Exercice de l’autorité parentale après un divorce

L’autorité parentale tient une place importante dans un couple marié et même pour ceux qui sont déjà divorcés, mais cette séparation ne doit en aucun cas l’affecter. Toutefois, elle dépendra principalement de la décision du juge en cas de désaccord des parents. C’est la raison pour laquelle les concernés doivent toujours trouver un compromis pour que la vie des enfants ne soit chamboulée.

L’autorité parentale selon la décision de justice

C’est le juge des affaires familiales qui se charge de la gestion l’autorité parentale et de l’accord pour protéger et instruire les enfants. Il peut être recommandé par l’un des parents ou par le Ministère public. Son rôle est de veiller à ce que les droits des enfants mineurs passent toujours en priorité. Pour ce faire, il se doit de prendre les bonnes, voire les meilleures décisions qui soient pour que la relation parents-enfants se passe au mieux.

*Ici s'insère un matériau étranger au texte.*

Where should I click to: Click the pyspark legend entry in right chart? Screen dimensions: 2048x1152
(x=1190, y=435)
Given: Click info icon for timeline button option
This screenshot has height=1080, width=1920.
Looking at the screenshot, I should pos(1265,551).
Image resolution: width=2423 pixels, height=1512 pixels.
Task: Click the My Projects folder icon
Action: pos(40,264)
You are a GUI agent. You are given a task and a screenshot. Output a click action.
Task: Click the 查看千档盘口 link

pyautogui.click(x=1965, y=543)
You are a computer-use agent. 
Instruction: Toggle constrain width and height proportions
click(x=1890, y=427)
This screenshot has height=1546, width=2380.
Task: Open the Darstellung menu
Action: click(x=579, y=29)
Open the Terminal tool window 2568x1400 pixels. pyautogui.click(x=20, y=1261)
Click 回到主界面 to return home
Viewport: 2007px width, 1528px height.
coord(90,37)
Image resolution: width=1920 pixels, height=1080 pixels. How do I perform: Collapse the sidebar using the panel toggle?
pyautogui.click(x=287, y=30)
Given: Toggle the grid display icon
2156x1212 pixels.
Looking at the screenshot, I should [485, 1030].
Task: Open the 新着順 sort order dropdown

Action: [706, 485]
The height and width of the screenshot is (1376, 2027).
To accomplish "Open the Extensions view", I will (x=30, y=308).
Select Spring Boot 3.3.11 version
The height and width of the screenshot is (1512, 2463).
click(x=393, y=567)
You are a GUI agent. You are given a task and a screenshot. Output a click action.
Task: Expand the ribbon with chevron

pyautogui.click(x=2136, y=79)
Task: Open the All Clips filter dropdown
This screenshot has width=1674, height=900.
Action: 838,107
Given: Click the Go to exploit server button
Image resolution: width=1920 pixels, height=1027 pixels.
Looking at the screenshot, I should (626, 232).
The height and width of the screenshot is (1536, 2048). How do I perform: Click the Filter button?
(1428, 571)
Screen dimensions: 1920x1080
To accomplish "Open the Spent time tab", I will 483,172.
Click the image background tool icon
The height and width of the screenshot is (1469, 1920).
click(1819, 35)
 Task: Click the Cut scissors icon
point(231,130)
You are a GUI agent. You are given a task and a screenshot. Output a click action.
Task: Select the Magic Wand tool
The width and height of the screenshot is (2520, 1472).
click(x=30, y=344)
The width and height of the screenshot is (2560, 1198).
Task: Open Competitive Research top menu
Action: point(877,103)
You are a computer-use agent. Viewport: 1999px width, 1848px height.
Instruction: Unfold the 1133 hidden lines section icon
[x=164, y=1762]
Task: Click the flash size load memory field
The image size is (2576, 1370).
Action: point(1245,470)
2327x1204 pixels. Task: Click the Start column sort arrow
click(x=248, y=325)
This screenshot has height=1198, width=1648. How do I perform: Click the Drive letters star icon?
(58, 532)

Son verdict peut être attribué aux deux parents ou à l’un d’entre eux dans certains cas particuliers. Les autres dispositions liées au divorce telles que l’hébergement ou le droit de visite en dépendent également.

Toutefois, la décision pourrait être révoquée si des faits nouveaux apparaissent. Suite à cette situation, l’un des époux ou le procureur de la République peut entamer une requête pour procéder à un examen ou à une contre-enquête. Pour prononcer une décision réfléchie et bien analysée par la suite, le juge peut :
- soit réclamer une enquête sociale ou un examen médico-psychologique ;
- soit auditionner l’enfant bien qu’il soit mineur.

En ce qui concerne ce dernier recours, l’enfant doit avoir la capacité de discernement, une situation qui peut être effectuée à la demande des parents. Toutefois, il y a des cas où c’est l’enfant même qui demande à être écouté par le juge. Mais celui-ci ne pourra y déroger sauf pour une raison valable.

L’autorité parentale suite à un accord des parents

Après un divorce, les parents doivent conclure un accord homologué portant sur l’application de leur autorité parentale respective. Cela doit également porter sur la contribution de chacun sur la vie sociale et éducative des enfants. C’est une situation qui peut résulter de leur propre initiative ou suite à l’intervention du juge.

Celui-ci peut valider cette convention, mais aussi la rejeter s’il constate que l’engagement d’un des parents a été obtenu de force ou que les intérêts de l’enfant n’ont pas été priorisés. Dans le cas d’un divorce par consentement mutuel, les consentements parentaux homologués sont exigés.

L’un des deux époux à qui l’autorité parentale est attribuée doit assumer son rôle sous la surveillance des droits de son ex-conjoint. Cela est valable pour l’éducation des enfants, mais également pour leur assistance y compris leur santé physique et morale. En effet, le divorce peut les affecter psychologiquement.